When making a map, a cartographer should use the best available data sources and display the minimum information necessary to communicate the essential elements of the map, Urbatchka said. He can differentiate between a dabbler and an educated cartographer based on how they present their map elements.
“I would say 70% of the maps you see now are not done by educated cartographers,” Urbatchka said. Larger companies have well-trained cartographers but even educated professionals miss a few things, he said.
The gold standard for topographic maps are those made using high-resolution aerial photographs with a stereoscope from the 1950s and 60s, updated through the 90s, he said.
Comparing a map from that era to a digital rendition from the United States Geological Survey, the modernized version obfuscates a cliff at Porcupine Falls. Still, GIS is popular because it can show complex layers and different data — useful for making maps for mining operations, he said.
While working on a map for a friend, Urbatchka started his research with a Google Map search of the area, which showed the wrong river flowing through Kendrick Park. Google Maps uses the USGS base from the 1960s, 70s and 80s data to map their rivers, Urbatchka said. Big Goose Creek has changed since then.
“I had to adjust where Big Goose was in one or two places because Google Maps had it wrong and I’m into the best available sources,” Urbatchka said.
Much of his research can be done from home but he sometimes gathers information from the field, like mapping where a bird feeder or seesaw was located at a friend’s family cabin.

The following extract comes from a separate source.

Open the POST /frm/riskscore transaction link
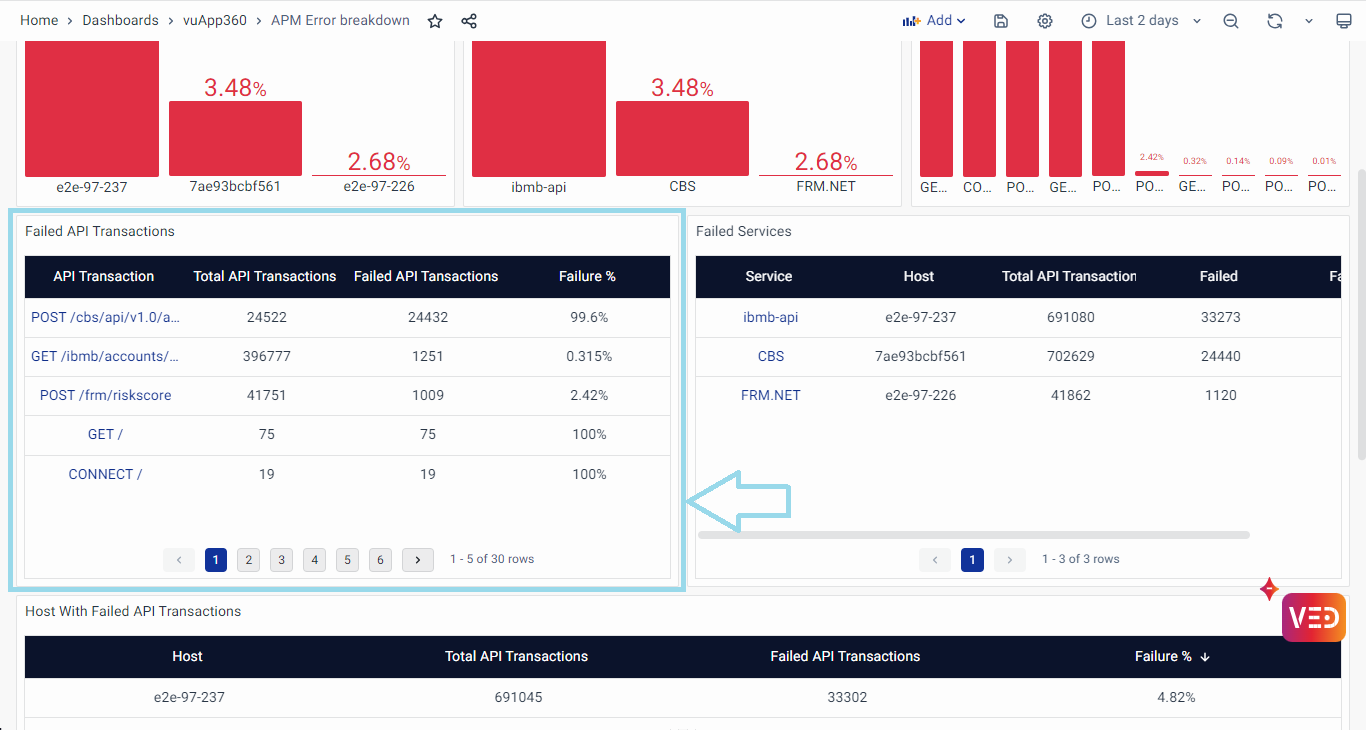 105,395
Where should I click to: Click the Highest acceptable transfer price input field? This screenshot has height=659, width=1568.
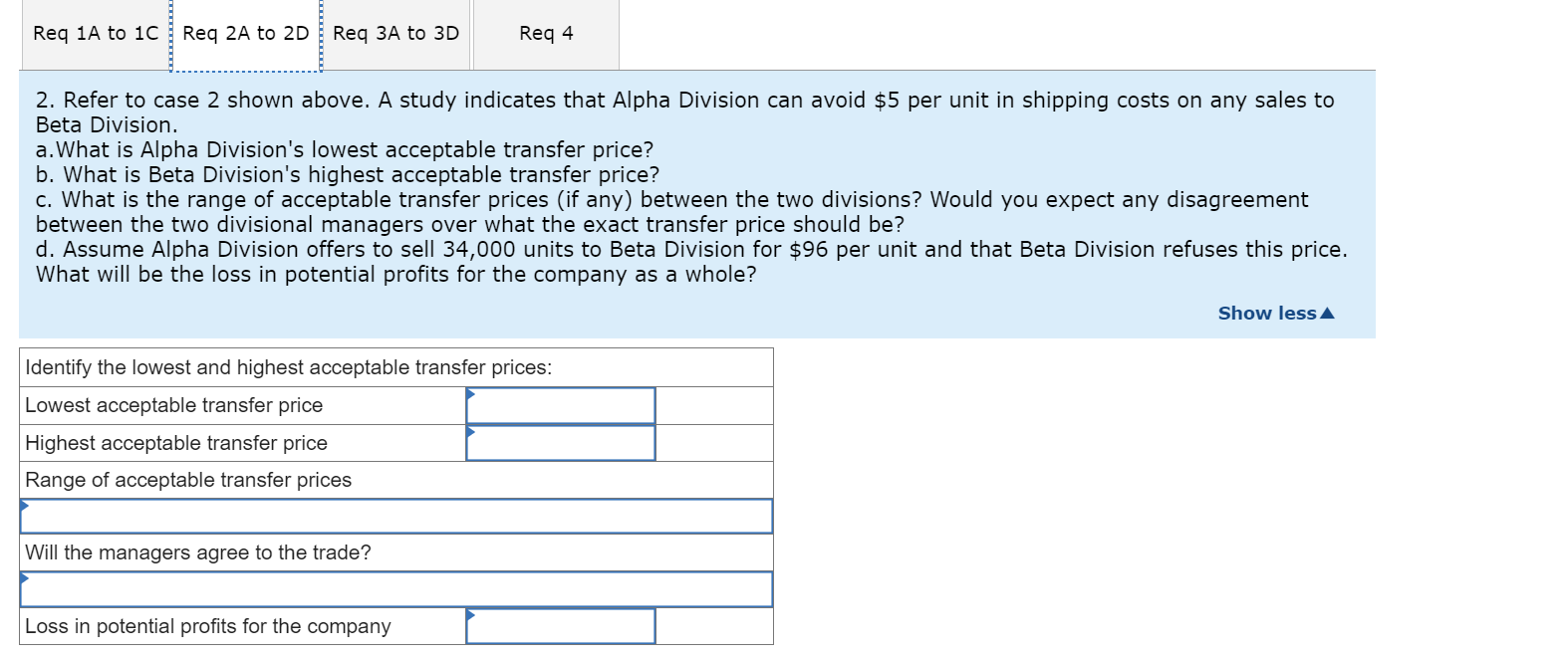pyautogui.click(x=560, y=442)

He’s accumulated dozens of trusted maps to use for research, though he’s found that even some of those are about 200 feet off.
When out in the field, he’ll use a GPS and take notes about correct elevation and turns on trails. He reconciles his data against USGS data back in his office to create gradient profiles for hiking maps.
Overall, Urbatchka’s passion endures because he enjoys the craft.
“I was encouraged to do something more with them even though I just do them for me,” he said.
Sheridan Travel and Tourism showed some interest in the maps recently, and a booklet of hikes in the Bighorn Mountains, created by North Arrow Maps and Charts, is available in the Travel and Tourism office.